Nolan chercha son cahier. L’ayant trouvé, il tourna quelques pages avant de dire.

— Oui, effectivement. Caron avait été son étudiant en droit romain. C’est lui qui se montrait le plus virulent contre les problèmes de mœurs, qu’il disait « dissolues » à Québec.

 — Aubry avait même dû le ramener à l’ordre plusieurs fois, si je me souviens bien. 

— En fait, Caron lui a écrit plusieurs lettres qu’Aubry trouvait si extrêmes qu’il avait dû tempérer ses passions.

— Il faudra aller lui parler.

— Et pourquoi donc ? demanda Don.

— Parce que c’est un témoin important.

— Comment cela ?! Tous ceux qui suivent les règles de l’Église sont des témoins importants maintenant ? Pourquoi pas moi alors ? En tout respect, Silas, tu es anglican. Le catholicisme n’est pas ta religion. Je ne suis pas sûr que tu comprennes.

— Voyons, Don. Ne prends pas les choses de cette façon. Tu sais bien que l’on se doit d’examiner toutes les pistes et Caron est un suspect dans cette affaire.

— Un suspect ?

— Écoute, voilà un homme qui a des positions radicales envers tous ceux qui, selon lui, ne respectent pas les règles de l’Église catholique. Aubry nous a même dit que c’était l’un des plus radicaux dans ses opinions.
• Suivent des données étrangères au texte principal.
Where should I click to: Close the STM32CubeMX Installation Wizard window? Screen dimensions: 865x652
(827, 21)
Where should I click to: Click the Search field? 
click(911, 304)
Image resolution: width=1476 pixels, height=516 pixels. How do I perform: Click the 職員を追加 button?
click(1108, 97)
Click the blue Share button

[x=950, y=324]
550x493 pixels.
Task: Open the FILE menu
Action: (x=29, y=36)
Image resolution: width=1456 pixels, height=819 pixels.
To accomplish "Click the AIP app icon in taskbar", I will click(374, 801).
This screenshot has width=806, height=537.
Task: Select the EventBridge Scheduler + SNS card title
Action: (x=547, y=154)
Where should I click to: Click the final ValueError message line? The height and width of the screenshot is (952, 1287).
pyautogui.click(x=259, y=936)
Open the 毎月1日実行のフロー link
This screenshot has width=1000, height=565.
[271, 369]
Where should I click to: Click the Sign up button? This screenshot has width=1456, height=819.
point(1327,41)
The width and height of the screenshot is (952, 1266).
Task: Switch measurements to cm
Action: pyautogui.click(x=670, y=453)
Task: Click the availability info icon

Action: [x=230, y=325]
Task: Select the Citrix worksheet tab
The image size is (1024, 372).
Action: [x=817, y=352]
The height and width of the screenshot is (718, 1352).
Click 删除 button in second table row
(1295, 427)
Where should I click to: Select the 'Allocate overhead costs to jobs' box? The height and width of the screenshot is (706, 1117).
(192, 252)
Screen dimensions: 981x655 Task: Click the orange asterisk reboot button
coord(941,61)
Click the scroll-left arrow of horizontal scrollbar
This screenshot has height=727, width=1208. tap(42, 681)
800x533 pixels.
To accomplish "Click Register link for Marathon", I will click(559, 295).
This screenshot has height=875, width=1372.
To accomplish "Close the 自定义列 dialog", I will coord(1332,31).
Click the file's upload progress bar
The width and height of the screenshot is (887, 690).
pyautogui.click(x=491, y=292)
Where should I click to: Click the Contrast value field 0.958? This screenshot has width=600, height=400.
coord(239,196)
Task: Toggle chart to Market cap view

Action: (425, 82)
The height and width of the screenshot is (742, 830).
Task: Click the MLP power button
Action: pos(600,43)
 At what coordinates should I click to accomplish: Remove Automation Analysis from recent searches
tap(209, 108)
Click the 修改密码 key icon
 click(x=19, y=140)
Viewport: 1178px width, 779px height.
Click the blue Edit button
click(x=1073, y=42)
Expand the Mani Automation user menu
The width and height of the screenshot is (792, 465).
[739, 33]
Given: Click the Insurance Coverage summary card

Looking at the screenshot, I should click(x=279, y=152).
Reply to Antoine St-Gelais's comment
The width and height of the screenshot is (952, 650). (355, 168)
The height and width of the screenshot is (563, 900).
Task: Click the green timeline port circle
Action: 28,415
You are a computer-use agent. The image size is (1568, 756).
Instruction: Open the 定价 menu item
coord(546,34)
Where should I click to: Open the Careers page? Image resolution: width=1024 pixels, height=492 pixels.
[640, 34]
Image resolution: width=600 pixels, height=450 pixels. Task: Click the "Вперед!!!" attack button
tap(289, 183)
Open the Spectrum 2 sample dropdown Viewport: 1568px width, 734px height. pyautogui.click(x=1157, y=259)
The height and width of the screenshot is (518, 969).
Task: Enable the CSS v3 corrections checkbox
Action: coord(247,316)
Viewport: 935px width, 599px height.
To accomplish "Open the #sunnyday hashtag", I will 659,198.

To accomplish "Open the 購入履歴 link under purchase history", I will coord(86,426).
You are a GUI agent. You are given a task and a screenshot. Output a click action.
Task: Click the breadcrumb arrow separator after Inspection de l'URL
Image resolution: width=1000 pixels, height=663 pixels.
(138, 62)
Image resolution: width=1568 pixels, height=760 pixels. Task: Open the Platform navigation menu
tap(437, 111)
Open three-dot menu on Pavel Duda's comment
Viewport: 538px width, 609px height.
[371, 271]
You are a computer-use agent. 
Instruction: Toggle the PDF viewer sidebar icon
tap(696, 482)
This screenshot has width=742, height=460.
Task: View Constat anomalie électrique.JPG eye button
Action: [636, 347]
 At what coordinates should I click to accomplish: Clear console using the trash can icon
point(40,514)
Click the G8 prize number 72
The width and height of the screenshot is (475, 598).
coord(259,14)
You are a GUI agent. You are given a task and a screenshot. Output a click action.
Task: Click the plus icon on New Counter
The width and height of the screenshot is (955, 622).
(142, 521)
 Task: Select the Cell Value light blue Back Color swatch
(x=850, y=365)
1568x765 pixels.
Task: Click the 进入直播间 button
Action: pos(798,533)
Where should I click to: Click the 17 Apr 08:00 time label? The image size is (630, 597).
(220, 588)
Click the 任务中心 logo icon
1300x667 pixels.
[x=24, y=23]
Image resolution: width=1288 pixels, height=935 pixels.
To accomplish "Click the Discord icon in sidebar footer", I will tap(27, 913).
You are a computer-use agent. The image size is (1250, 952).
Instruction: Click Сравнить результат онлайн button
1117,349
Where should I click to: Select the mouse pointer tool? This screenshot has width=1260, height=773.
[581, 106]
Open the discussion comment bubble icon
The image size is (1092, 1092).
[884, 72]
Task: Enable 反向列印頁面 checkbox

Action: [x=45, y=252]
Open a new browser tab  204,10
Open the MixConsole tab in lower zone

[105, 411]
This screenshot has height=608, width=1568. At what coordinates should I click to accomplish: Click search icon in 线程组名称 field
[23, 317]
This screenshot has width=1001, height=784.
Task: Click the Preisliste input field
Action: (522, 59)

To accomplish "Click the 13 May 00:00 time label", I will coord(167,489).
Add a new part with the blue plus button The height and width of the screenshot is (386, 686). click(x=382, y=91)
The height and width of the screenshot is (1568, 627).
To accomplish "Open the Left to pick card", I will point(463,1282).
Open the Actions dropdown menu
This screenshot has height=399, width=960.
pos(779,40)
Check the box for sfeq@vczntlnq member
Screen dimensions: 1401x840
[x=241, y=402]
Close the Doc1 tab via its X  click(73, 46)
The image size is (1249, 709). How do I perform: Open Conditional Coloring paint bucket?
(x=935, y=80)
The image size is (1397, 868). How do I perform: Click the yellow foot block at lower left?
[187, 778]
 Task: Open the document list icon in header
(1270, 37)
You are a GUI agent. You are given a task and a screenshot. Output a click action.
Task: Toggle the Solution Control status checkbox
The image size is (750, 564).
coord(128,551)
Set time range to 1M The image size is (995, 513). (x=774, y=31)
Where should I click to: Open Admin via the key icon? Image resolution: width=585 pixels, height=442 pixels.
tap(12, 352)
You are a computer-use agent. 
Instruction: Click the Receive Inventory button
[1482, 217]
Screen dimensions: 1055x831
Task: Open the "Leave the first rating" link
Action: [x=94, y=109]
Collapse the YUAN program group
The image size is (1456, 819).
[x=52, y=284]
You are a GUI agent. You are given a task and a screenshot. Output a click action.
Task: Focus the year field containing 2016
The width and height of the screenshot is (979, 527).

— Et alors ? Une opinion reste une opinion.

— … qui peut se changer en acte aussi. Tu le sais aussi bien que moi, Don. N’as-tu pas vu ça plus d’une fois dans ta carrière ? Il faudrait au moins vérifier ce qu’il en est avec cet homme. Jusqu’où a-t-il pu aller ? Est-il capable de passer à l’acte ?

— Je trouve que tu exagères, Silas. Il est séminariste. C’est un homme de Dieu qui sera prêtre bientôt. Il s’engagera à faire le bien toute sa vie et maintenant, il serait prêt à commettre un meurtre ? Je n’y crois pas.

— Je n’irai pas jusqu’à dire que c’est ce qu’il a fait, mais il ne faut négliger aucune piste. A-t-il commis ce meurtre ? On n’en sait rien pour le moment. Mais je pense que cela mérite qu’on enquête sur lui,

— Je n’y crois pas, répéta Don.

— Qu’est-ce que tu dirais si je te présentais un homme bien, apprécié dans son village, marguiller de sa paroisse. Il lui arrive parfois de soigner les habitants parce qu’il a des notions de médecine. On l’appelle même docteur. Tu ne croirais évidemment pas que c’est un meurtrier n’est-ce pas ?

— De prime abord, je dirais que non.

— Et tu ne l’interrogerais même pas comme suspect ?

— Où veux-tu en venir ?

— Patrick, lui, ne s’est pas laissé arrêter par les apparences. C’est pourquoi il a interrogé Hector Landry, un notable de son village. Il a découvert qu’il avait tué un commis voyageur. Le pire dans tout cela, c’est que si Patrick ne l’avait pas découvert, peut-être qu’un autre aurait été condamné à sa place.

— Ça n’a rien à voir.

— Et pourquoi donc ?

— Landry n’était ni séminariste ni prêtre.

Robinson regarda Don, un peu découragé par son attitude.

— En tous les cas, je vais quand même aller m’informer au sujet de cet Antoine Caron. Si tu le veux, je ne le convoquerai pas directement. Je vais plutôt essayer d’en apprendre plus sur lui. J’irai rencontrer le directeur du Séminaire.

— Mgr Taschereau ? Tu n’y penses pas. C’est un personnage important.

— Et alors ! Tu sais très bien que les personnages importants ne m’impressionnent pas. J’ai rencontré le Gouverneur du Canada. J’ai rencontré le premier ministre Georges Étienne Cartier. Et bien d’autres encore que tu ne connais pas. Je suis sûrement capable de rencontrer un évêque.

Don baissa la tête en la dodelinant.

— De plus, tu vas venir avec moi.

— Moi ! Mais…

— Il n’y a pas de « mais ». Tu vas m’accompagner au Séminaire pour rencontrer le directeur. Un détective doit être capable de faire face à n’importe quelle situation, même si elle lui déplaît.

Pendant que Nolan partait pour aller chercher son suspect. Robinson et Don allèrent de leur côté rencontrer le directeur du Séminaire.